On the geopolitical front, China proposed establishing a global AI regulatory body at the upcoming APEC summit. This is a direct challenge to U.S. influence over AI governance. The proposal emphasizes international cooperation and responsible development, but the subtext is clear. Beijing wants a seat at the table, or better yet, to set the table, when it comes to how AI is governed globally.
Meanwhile, the data backs up China's growing influence. According to one analysis, nearly 80% of U.S. AI startups are utilizing Chinese open-source technology, primarily models from Alibaba's Qwen family. That dependency cuts both ways. It gives Chinese AI companies enormous distribution, but it also gives U.S. policymakers a reason to worry about supply chain vulnerabilities in AI, much like the concerns around Huawei in telecom years ago.
And speaking of supply chains, U.S. senators introduced the Mined in America Act, aimed at boosting domestic Bitcoin mining hardware manufacturing. Right now, the U.S. hosts 38% of Bitcoin's hashrate, but 97% of mining machines are made by 2 Chinese companies. It's the same pattern playing out across tech. American innovation running on Chinese hardware.

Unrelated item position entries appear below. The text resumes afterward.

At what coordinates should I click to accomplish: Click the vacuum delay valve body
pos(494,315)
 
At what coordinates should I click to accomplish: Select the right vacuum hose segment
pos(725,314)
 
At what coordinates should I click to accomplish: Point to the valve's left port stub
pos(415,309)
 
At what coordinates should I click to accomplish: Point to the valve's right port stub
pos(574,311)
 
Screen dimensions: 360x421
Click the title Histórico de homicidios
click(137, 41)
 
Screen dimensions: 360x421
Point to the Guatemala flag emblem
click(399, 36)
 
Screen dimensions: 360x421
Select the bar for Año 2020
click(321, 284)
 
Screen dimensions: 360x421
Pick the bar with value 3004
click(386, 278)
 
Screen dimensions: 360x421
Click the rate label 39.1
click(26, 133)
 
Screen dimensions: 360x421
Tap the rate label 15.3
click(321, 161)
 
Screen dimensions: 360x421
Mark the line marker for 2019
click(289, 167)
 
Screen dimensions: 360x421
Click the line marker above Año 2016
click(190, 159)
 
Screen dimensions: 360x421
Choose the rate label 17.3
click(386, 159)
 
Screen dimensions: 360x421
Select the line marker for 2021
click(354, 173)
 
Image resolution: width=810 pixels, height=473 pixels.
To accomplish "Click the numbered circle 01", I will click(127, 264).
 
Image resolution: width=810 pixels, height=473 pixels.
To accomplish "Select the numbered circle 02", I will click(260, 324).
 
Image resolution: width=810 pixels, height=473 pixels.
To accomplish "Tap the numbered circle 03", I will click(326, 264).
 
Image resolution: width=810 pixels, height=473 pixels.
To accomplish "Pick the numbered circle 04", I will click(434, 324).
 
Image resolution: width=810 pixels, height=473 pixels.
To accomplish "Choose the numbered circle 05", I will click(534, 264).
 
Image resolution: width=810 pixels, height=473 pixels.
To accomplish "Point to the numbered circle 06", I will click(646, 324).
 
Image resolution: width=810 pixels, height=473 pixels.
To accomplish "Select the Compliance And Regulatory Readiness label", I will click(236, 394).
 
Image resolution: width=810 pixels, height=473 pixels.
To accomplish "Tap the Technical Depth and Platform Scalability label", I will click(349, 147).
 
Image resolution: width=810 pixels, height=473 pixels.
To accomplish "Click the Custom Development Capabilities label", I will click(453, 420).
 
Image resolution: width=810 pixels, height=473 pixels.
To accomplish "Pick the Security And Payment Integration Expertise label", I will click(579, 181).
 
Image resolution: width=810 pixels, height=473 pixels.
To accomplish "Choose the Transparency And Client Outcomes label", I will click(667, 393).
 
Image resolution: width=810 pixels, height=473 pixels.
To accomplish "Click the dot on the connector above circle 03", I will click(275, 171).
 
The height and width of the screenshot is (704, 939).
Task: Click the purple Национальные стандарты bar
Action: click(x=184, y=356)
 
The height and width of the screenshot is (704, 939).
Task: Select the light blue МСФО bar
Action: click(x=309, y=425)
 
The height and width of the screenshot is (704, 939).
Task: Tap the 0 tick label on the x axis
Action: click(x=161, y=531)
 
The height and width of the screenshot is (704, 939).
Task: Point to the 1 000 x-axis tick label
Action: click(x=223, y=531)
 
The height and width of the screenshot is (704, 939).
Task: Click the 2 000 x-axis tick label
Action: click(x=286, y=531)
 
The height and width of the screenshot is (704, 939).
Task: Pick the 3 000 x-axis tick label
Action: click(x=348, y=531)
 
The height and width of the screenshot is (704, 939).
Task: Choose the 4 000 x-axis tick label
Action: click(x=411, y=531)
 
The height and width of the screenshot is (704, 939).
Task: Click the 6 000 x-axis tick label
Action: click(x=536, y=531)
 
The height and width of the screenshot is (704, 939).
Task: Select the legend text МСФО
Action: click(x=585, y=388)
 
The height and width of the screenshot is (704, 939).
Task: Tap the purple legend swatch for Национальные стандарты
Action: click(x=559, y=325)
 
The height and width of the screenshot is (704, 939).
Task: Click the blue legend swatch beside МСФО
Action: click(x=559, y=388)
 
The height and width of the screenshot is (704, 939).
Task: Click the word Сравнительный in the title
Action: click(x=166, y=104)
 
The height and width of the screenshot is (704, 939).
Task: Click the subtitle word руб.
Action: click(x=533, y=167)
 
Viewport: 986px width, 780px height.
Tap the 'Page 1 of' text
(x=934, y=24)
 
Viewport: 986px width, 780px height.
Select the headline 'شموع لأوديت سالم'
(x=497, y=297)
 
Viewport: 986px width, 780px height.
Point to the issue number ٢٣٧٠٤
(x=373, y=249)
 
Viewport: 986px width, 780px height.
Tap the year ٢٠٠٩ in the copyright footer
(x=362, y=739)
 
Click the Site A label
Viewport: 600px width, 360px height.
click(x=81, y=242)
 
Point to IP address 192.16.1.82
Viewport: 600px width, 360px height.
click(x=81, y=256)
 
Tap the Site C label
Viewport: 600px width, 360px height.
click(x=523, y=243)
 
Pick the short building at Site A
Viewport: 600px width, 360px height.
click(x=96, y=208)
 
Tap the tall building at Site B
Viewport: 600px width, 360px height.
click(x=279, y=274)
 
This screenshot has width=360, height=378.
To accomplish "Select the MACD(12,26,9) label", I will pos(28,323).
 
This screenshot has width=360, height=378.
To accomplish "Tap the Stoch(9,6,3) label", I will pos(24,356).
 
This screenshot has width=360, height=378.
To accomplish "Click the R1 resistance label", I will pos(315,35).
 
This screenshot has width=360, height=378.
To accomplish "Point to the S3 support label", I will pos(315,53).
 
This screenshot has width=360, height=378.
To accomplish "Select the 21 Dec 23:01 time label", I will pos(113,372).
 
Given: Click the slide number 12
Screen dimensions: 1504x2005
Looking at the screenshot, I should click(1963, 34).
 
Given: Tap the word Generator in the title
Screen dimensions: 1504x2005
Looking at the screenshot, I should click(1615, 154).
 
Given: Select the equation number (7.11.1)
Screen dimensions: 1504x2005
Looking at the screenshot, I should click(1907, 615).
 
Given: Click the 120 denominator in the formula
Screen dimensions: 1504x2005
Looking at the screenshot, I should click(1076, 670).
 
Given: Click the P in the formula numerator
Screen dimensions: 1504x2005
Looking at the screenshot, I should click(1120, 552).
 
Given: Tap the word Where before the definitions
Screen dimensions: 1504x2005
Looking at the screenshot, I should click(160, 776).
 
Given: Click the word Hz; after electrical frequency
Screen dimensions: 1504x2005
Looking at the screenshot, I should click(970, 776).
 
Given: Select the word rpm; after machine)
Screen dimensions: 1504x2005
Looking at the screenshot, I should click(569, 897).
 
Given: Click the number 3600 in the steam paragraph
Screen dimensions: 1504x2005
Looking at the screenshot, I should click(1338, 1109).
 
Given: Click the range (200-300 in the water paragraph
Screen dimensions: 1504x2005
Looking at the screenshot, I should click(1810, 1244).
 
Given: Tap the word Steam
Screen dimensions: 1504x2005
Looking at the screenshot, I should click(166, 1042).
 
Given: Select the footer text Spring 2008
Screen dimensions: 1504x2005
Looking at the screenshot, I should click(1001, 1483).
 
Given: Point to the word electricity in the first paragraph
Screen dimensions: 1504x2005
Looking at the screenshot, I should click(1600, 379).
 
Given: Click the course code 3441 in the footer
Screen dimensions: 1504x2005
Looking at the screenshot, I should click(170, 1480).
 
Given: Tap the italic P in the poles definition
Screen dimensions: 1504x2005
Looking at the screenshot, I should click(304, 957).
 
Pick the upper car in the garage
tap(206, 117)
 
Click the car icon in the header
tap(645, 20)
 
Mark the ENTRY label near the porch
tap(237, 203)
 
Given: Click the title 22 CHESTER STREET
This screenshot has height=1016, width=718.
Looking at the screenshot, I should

Here's the thought to sit with. The AI infrastructure buildout is now measured in gigawatts and tens of billions of dollars. Bitcoin is measured by whether it can hold $59,000. These two worlds are deeply connected. The same energy constraints, the same capital markets, the same geopolitical tensions shape both. The question isn't whether AI or Bitcoin wins. It's whether the physical infrastructure of the world can keep up with what we're trying to build on top of it. That's the bottleneck that matters. I'll talk to you tomorrow.